◆ GIVEN ENTRIES ◆
"""
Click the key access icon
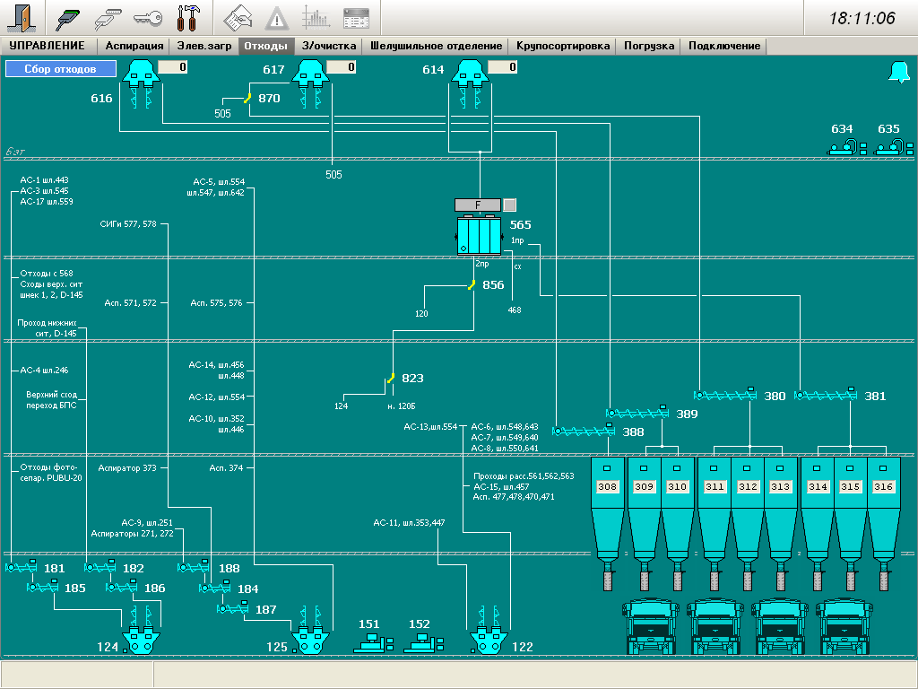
"""
"""
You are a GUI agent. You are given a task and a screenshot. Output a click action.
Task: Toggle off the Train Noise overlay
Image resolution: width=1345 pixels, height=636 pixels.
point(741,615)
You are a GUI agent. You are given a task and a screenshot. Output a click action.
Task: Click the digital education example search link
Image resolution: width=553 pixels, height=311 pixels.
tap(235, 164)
"""
"""
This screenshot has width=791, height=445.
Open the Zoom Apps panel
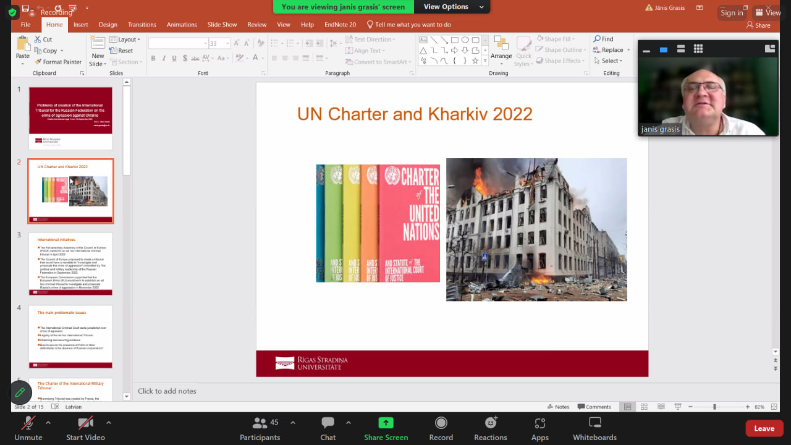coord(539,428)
"""
◆ EXERCISE PROMPT ◆
Wherever the line holding "Task: Toggle off the Train Noise overlay" falls in the entries above, copy exactly from it through the line holding "Task: Click the", inclusive, and add nothing.

◆ RESULT OF THE TASK ◆
Task: Toggle off the Train Noise overlay
Image resolution: width=1345 pixels, height=636 pixels.
point(741,615)
You are a GUI agent. You are given a task and a screenshot. Output a click action.
Task: Click the digital education example search link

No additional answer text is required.